1. Tumbuh terus menerus melampaui periode beberapa minggu
2. Tanda lokal; tidak disertai rasa nyeri, kemerahan atau fluktuatif
3. Bisa ditemukan pembesaran beberapa KGB, atau single
4. Kehilangan berat badan, demam malam hari, dan malaise tanpa adanya tanda-tanda infeksi, lebih lanjut harus dicurigai adanya malignansi
ii. Patofisiologi. Penyakit Hodgkin mungkin merupakan kelompok beberapa KGB leher pada sisi yang sama, tetapi sering bilateral atau berkembang di mediastinum atau abdomen.
iii. Penatalaksanaan. Penatalaksanaan primernya dengan kemoterapi dan radiasi. Diagnosis ditegakkan dengan biopsi.
Biopsi pada limfadenitis kronis. Kebanyakan pembesaran KGB tidak dilakukan pembedahan. Biopsi mungkin harus dikerjakan bila diagnosis tidak bisa ditegakkan. Pada banyak kasus, pembengkakan akan hilang dalam 6 minggu, dan menunggu dalam beberapa lama tidak akan memperburuk keadaan bila ternyata kelainan ini adalah Penyakit Hodgkin.
━━━━
### Permintaan Tugas
Tolong ketik ulang bagian bacaan di atas, mulai dari "1. Tumbuh terus" sampai dengan "ditegakkan dengan biopsi.", tanpa mengubah satu kata pun. Gunakan hanya bacaan di atas sebagai sumber.
━━━━
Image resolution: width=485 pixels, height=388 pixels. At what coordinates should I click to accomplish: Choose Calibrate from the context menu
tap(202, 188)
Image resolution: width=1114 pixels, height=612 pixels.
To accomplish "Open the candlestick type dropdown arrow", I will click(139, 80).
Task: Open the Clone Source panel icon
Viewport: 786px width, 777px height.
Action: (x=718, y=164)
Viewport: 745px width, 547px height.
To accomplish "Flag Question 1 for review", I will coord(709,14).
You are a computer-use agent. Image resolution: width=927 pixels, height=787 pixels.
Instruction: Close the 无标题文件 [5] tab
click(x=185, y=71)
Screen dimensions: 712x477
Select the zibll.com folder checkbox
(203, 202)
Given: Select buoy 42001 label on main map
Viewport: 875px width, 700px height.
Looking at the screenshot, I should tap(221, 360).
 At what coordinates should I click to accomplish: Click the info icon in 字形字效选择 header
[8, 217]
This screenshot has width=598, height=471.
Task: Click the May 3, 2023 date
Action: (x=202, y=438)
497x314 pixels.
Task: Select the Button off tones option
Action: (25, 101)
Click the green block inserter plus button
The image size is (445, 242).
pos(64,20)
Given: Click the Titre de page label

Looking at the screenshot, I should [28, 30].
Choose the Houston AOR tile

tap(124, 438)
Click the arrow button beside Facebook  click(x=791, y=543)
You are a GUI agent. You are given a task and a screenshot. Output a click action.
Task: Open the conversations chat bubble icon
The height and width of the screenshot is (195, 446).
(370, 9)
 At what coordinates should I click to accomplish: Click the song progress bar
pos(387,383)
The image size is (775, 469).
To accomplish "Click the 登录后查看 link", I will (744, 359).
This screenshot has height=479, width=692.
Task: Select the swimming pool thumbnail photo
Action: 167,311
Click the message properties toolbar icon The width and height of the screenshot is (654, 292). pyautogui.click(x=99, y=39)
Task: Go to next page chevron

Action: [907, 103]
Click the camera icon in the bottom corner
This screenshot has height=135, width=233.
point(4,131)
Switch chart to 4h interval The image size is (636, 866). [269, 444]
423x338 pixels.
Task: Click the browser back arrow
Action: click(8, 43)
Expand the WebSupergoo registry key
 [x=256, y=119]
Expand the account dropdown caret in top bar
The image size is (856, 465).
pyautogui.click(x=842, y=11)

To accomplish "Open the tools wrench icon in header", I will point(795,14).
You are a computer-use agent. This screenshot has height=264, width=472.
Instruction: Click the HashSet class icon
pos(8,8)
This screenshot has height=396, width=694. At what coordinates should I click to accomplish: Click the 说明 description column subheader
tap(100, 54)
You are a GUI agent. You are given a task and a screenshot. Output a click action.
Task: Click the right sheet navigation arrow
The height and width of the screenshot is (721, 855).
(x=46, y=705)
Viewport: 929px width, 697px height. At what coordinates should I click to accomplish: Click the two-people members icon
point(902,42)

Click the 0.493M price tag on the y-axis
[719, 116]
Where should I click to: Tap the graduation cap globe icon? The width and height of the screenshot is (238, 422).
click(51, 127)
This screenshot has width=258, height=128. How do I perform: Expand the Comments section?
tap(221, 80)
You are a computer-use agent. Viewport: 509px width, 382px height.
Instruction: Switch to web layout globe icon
━━━━
### Jawaban Latihan
1. Tumbuh terus menerus melampaui periode beberapa minggu
2. Tanda lokal; tidak disertai rasa nyeri, kemerahan atau fluktuatif
3. Bisa ditemukan pembesaran beberapa KGB, atau single
4. Kehilangan berat badan, demam malam hari, dan malaise tanpa adanya tanda-tanda infeksi, lebih lanjut harus dicurigai adanya malignansi
ii. Patofisiologi. Penyakit Hodgkin mungkin merupakan kelompok beberapa KGB leher pada sisi yang sama, tetapi sering bilateral atau berkembang di mediastinum atau abdomen.
iii. Penatalaksanaan. Penatalaksanaan primernya dengan kemoterapi dan radiasi. Diagnosis ditegakkan dengan biopsi.